From the (limited) description the uHz rotator algorithm sounds like one of the phase-weighted averages from this site, but it's not an algorithm I am familiar with.
The Cramér–Rao lower bound$^1$ for estimating the frequency of sinusoid with amplitude $A$ in white noise with variance $\sigma^2$ is given by:
$$ \mathrm{var}(\hat{f}) \ge \frac{12}{(2\pi)^2\eta N(N^2-1)} $$
where $N$ is the number of samples and $\eta = A^2/(2\sigma^2)$ (taken from Kay's Fundamentals of Statistical Signal Processing, Estimation Theory equation 3.41).

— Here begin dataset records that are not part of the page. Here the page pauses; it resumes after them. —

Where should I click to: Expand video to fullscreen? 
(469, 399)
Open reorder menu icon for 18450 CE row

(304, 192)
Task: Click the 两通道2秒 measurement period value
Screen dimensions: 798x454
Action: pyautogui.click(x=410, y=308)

So, assuming $A =1$, $\sigma^2 = 0.1$, and assuming that frequency accuracy can exceed 8 significant digits means that $\mathrm{var}(\hat{f}) < (10^{-8})^2$ we get:
$$
\begin{array}
\ (10^{-8})^2 &\ge& \frac{12}{(2\pi)^2 5 N(N^2-1)}\\
\frac{20}{12} \pi^2 \times 10^{-16} &\ge& \frac{1}{N(N^2-1)}\\
N(N^2-1) &\ge& 6.079271 \times 10^{14}\\
N &\ge& 84713
\end{array}
$$
This means that your data length would need to be 84713 samples to achieve this accuracy.
$^1$ The Cramér–Rao lower bound is the lowest achievable variance of an unbiased estimator.